--- What this exercise asks ---
#1 Could you transcribe the blog post on demonic possession word for word, covering the stretch from "So what happens" through "believe in scape-hogs."?
#2 How would the blog post on the seven deadly sins as demons go on? Write the next part, starting right after its final sentence.

(Quoted passage Opens)

To celebrate this one-hundredth posting on my blog, I offer another gem of wisdom for what it’s worth to the many millions who don’t read my postings.

I’m not one given to thumping on the holy books of any sect, except for plagiarizing the Aztec codices, but that’s a matter of art. However, I keep thinking of the biblical parable of demonic possession because it seems particularly cogent nowadays.

From my naïve (and eccentric) position, it sure looks to me like the majority of the human race is possessed by demons. Those evil spirits are easily named as the traditional seven deadly sins: pride, greed, lust, envy, gluttony, wrath, and sloth—and all the synonyms and corollaries under each…  These behaviors are deadly not only to the perpetrator but also to everybody else.  Infection by even one of them is like poison in a well.  Complexes, which are frighteningly frequent (and painfully apparent in certain public figures!), are especially lethal.  By the way, I’m talking here about the whole world.

So what happens in the biblical parable? The demons are exorcised, i.e., driven out, into a herd of undeserving swine that stampedes off a cliff into the sea and drowns.  Nice way to dispose of trash, I guess, but nowadays we don’t have that technology.  And I don’t believe in scape-hogs.

(Quoted passage Closes)
(The data Opens)

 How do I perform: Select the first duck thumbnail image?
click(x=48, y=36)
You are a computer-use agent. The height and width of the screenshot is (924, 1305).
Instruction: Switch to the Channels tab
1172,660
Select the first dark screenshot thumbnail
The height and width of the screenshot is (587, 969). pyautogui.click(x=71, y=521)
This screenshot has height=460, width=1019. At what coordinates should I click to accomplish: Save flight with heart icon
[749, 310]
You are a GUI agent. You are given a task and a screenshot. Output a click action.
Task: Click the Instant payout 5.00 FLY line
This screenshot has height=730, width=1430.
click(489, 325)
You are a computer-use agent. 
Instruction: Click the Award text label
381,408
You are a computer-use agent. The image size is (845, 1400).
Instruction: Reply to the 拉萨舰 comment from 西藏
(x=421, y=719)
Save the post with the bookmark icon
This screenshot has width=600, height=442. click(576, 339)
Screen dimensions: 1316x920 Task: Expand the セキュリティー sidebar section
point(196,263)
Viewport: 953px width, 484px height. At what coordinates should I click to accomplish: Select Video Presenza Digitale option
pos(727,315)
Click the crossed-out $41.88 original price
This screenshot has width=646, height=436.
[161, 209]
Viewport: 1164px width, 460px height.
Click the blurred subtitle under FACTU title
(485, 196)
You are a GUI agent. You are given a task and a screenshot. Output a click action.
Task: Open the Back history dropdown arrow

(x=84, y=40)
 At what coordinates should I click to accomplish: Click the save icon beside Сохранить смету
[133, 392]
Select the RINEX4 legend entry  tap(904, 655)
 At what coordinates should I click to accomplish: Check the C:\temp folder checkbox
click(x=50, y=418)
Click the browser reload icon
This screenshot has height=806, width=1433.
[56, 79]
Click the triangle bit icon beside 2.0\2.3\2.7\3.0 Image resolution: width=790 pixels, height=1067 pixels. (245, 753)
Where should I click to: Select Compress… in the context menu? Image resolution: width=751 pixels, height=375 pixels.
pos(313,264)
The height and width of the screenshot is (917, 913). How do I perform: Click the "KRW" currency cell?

(The data Closes)

--- Per-task outputs ---
#1
So what happens in the biblical parable? The demons are exorcised, i.e., driven out, into a herd of undeserving swine that stampedes off a cliff into the sea and drowns.  Nice way to dispose of trash, I guess, but nowadays we don’t have that technology.  And I don’t believe in scape-hogs.

#2
These Little Pigs

[This photo of cute little piggies is lifted from www.swarkansasnews.com in appreciation for it coming from Nashville, a civilized town quite close to my childhood home in the woods where I had all my Neolithic dentistry done.  And in memory of my prize-winning shoat, a Poland China hog named Cornpone the Magnificent.  He earned me the title of 4-H County Champion Boy!]

Even without swine to drown the evil spirits, our demon-ridden humans are obviously, but obliviously, stampeding headlong over economic, ecological, and spiritual cliffs. Unfortunately, their suicide may well kill off virtuous humans too, not to mention other life-forms on earth.  Let’s hope at least the innocent pigs survive.  Their intelligent brains might eventually evolve into sentience, and one might even boldly go where no pig has gone before!